[[ EXCERPTED DATA open ]]

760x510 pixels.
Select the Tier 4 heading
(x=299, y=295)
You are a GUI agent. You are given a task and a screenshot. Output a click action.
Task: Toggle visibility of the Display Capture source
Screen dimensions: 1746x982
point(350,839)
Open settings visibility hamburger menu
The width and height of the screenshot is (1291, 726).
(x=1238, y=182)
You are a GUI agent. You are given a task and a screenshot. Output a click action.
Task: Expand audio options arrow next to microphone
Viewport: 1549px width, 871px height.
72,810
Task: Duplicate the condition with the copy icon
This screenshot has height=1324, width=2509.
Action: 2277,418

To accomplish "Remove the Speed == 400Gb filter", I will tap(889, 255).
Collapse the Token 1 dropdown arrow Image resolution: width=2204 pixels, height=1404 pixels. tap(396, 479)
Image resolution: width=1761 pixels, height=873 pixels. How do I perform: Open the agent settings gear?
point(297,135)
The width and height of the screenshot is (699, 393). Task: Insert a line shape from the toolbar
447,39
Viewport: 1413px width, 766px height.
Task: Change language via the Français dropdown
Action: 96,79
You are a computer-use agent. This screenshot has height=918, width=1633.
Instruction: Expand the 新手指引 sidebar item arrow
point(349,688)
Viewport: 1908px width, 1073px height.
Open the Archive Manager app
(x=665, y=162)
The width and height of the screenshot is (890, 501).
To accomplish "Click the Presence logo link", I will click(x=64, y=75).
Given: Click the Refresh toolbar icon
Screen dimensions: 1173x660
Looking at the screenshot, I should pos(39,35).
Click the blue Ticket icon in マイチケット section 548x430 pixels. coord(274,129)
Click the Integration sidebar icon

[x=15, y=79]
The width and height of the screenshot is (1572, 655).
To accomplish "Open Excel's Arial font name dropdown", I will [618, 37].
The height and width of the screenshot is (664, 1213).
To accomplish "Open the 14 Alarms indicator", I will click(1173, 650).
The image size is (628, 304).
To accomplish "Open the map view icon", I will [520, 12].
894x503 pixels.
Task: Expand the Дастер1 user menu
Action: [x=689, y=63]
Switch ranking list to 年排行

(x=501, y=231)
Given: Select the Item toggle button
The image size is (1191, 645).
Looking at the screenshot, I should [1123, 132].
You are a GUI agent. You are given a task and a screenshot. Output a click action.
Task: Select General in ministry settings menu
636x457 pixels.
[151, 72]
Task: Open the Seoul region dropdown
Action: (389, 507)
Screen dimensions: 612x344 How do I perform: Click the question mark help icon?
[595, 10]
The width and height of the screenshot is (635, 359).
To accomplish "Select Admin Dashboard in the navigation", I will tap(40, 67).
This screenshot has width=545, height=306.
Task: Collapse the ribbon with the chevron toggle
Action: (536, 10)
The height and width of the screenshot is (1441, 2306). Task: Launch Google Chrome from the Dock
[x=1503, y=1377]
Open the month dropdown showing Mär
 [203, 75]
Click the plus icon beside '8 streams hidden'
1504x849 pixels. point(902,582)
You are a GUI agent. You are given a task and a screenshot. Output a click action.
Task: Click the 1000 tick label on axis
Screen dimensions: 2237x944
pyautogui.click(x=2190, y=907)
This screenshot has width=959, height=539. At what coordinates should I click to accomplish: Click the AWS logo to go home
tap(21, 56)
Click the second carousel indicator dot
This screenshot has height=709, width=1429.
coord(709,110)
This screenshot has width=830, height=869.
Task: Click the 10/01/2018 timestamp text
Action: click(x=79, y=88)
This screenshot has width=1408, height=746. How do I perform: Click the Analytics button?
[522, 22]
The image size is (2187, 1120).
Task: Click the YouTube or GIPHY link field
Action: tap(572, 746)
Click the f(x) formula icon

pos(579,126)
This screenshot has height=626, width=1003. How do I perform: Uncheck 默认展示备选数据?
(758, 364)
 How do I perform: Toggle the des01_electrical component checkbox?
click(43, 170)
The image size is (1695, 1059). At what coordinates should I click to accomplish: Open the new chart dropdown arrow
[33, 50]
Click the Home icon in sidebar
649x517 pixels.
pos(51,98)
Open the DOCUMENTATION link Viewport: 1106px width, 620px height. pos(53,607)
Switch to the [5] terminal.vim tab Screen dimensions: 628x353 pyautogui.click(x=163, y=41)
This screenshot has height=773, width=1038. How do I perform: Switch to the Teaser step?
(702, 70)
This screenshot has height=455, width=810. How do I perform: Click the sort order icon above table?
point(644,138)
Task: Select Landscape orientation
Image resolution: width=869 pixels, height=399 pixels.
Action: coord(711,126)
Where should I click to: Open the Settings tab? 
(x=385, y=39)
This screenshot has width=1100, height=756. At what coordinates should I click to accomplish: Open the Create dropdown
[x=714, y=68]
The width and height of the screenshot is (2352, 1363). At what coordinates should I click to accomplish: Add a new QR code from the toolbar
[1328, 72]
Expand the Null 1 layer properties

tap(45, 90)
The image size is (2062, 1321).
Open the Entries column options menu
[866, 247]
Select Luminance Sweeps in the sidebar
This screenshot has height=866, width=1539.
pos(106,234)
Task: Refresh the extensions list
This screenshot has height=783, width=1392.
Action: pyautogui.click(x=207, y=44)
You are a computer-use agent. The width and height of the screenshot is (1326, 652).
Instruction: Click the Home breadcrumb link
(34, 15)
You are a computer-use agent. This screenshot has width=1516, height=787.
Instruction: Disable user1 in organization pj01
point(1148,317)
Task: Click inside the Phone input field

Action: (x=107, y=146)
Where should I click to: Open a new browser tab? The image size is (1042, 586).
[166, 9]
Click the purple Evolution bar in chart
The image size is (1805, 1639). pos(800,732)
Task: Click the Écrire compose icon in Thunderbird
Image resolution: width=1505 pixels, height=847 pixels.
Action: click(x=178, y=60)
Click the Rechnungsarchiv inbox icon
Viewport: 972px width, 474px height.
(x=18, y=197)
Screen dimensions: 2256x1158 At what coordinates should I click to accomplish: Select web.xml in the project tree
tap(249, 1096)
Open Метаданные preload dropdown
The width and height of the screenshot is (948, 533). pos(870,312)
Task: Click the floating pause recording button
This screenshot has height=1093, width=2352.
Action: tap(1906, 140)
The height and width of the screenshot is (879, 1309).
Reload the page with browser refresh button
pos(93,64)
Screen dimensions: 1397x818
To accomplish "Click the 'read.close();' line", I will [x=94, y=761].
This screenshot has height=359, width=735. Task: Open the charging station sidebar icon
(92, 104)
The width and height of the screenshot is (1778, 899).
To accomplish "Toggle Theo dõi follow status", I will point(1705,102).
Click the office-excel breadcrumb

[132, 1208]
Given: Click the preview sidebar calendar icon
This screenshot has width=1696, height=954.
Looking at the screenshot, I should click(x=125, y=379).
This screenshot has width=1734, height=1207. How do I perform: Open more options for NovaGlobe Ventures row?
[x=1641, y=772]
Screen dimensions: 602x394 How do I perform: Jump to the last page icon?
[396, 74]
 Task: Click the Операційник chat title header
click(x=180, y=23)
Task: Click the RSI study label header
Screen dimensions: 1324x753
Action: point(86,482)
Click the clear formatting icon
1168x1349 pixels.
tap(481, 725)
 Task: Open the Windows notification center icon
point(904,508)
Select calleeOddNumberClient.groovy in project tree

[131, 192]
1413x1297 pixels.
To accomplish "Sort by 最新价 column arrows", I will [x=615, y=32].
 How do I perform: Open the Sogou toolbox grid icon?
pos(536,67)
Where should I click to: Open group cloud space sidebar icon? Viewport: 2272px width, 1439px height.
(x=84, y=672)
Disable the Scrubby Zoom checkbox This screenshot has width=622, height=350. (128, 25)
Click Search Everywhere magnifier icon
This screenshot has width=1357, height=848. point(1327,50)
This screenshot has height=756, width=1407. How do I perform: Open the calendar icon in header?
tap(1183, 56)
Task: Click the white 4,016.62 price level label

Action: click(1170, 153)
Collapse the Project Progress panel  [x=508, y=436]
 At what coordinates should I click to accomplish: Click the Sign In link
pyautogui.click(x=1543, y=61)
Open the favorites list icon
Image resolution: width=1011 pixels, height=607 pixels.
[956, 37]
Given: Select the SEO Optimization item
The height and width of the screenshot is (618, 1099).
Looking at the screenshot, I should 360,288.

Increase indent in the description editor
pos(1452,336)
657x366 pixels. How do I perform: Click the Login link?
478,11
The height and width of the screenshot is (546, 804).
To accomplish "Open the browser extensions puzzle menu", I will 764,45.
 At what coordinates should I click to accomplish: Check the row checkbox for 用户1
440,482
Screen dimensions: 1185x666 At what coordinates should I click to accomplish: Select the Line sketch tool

[[ EXCERPTED DATA closed ]]

Starting at the line above that holds "Screen dimensions: 612x344" and ending at the line that holds "The width and height of the screenshot is (635, 359).", transcribe each line exactly and include no other lines.

**EXERCISE ANSWER**
Screen dimensions: 612x344 How do I perform: Click the question mark help icon?
[595, 10]
The width and height of the screenshot is (635, 359).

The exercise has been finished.